TASK DATA:
================
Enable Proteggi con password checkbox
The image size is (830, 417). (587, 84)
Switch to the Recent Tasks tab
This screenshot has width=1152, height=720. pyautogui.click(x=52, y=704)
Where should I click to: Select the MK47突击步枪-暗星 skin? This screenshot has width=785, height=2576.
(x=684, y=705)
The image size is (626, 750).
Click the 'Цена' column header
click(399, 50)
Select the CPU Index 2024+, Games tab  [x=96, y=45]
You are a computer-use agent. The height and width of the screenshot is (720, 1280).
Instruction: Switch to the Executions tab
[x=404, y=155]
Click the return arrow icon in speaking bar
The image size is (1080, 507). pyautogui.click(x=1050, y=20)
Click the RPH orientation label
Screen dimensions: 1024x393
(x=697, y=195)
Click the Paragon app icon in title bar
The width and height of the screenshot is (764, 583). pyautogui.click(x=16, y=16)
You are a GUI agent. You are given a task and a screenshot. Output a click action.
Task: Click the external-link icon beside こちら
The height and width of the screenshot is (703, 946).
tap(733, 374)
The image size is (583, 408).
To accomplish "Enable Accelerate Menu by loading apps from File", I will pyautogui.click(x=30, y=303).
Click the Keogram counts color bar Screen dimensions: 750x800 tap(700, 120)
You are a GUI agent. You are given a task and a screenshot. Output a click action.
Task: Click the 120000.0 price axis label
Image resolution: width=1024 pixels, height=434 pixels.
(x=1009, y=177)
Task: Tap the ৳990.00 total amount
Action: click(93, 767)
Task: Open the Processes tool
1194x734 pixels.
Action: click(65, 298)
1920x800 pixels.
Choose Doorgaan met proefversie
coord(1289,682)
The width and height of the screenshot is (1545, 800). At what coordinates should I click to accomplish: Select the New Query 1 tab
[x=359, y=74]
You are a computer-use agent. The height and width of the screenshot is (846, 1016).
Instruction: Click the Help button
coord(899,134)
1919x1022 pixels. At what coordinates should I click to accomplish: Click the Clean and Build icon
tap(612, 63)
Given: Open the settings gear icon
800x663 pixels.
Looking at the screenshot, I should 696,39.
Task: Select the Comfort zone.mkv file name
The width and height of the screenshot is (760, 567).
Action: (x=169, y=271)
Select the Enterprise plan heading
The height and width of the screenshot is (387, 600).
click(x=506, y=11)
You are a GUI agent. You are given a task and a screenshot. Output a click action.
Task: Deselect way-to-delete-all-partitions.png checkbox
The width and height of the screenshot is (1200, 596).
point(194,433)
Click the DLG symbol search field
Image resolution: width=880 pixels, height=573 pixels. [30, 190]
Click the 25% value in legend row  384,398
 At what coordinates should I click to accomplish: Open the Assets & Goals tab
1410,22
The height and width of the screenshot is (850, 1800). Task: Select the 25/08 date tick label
================
EXERCISE: Every line of the listing that includes "computer" must be shown.

RESPONSE TO THIS EXERCISE:
You are a computer-use agent. The height and width of the screenshot is (720, 1280).
You are a computer-use agent. The height and width of the screenshot is (846, 1016).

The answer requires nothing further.